START Stored data

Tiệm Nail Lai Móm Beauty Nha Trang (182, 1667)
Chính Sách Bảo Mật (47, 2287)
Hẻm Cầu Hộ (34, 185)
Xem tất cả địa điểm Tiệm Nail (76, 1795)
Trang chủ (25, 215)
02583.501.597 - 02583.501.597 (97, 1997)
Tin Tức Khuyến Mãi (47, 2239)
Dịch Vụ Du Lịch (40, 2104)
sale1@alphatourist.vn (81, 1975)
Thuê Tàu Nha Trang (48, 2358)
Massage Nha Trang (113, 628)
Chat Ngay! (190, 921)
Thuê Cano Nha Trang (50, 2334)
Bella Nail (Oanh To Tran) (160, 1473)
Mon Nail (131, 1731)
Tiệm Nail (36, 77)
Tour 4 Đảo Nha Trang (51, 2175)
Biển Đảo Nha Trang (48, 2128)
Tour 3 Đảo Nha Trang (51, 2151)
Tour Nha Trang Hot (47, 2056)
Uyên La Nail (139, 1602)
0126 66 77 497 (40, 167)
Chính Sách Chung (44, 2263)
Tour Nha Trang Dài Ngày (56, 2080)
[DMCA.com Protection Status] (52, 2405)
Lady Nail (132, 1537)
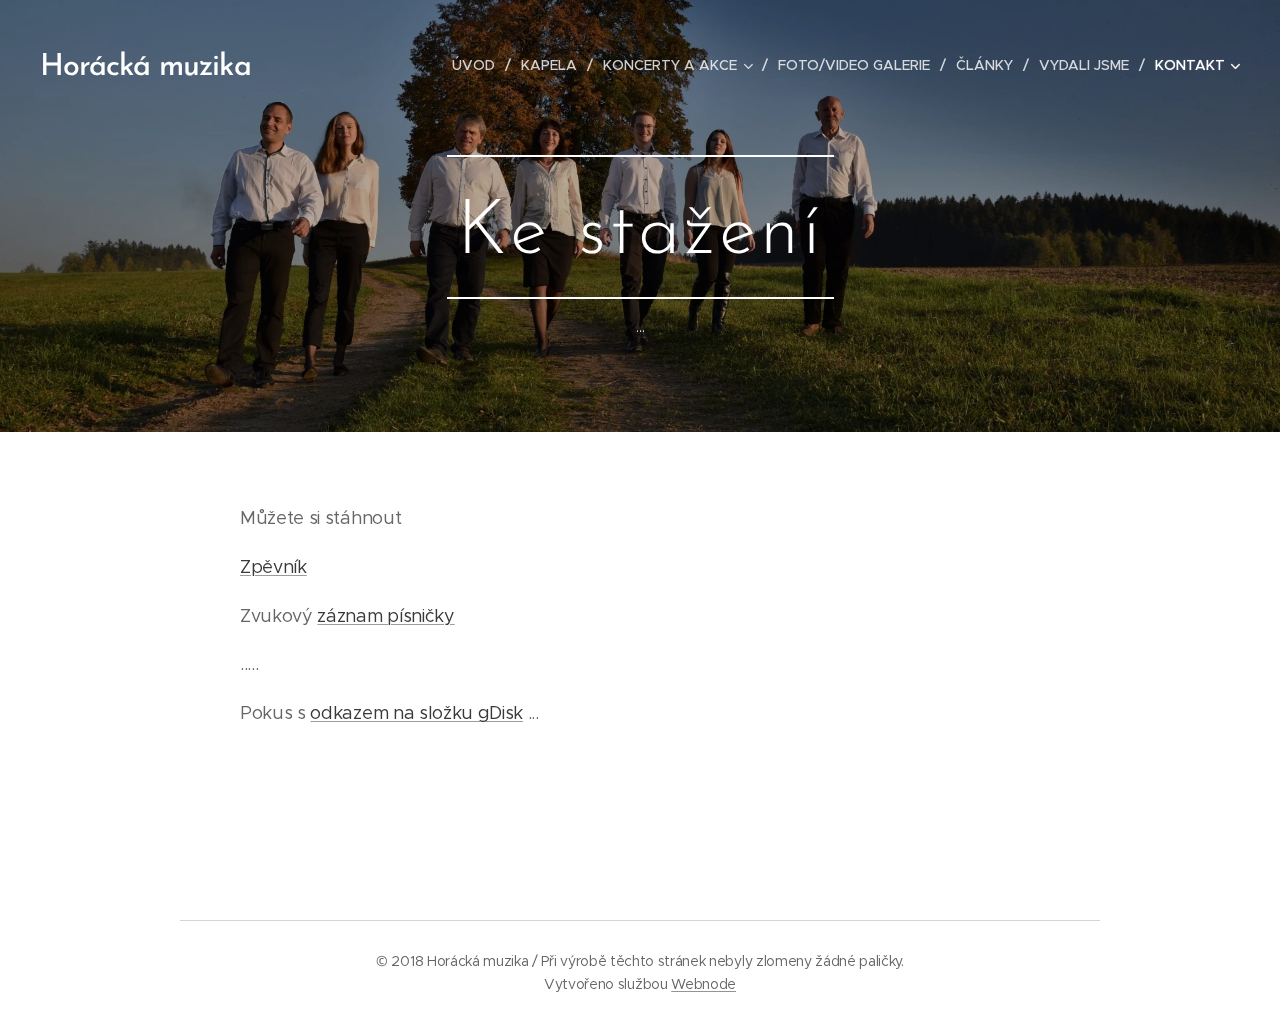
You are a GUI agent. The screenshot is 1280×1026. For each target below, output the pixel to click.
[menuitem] (479, 65)
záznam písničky (385, 616)
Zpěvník (273, 567)
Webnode (703, 984)
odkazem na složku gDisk (416, 713)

END Stored data

Extract exactly and only the lines above from the line containing "Hẻm Cầu Hộ (34, 185)" through the line containing "Biển Đảo Nha Trang (48, 2128)", both end lines included.

Hẻm Cầu Hộ (34, 185)
Xem tất cả địa điểm Tiệm Nail (76, 1795)
Trang chủ (25, 215)
02583.501.597 - 02583.501.597 (97, 1997)
Tin Tức Khuyến Mãi (47, 2239)
Dịch Vụ Du Lịch (40, 2104)
sale1@alphatourist.vn (81, 1975)
Thuê Tàu Nha Trang (48, 2358)
Massage Nha Trang (113, 628)
Chat Ngay! (190, 921)
Thuê Cano Nha Trang (50, 2334)
Bella Nail (Oanh To Tran) (160, 1473)
Mon Nail (131, 1731)
Tiệm Nail (36, 77)
Tour 4 Đảo Nha Trang (51, 2175)
Biển Đảo Nha Trang (48, 2128)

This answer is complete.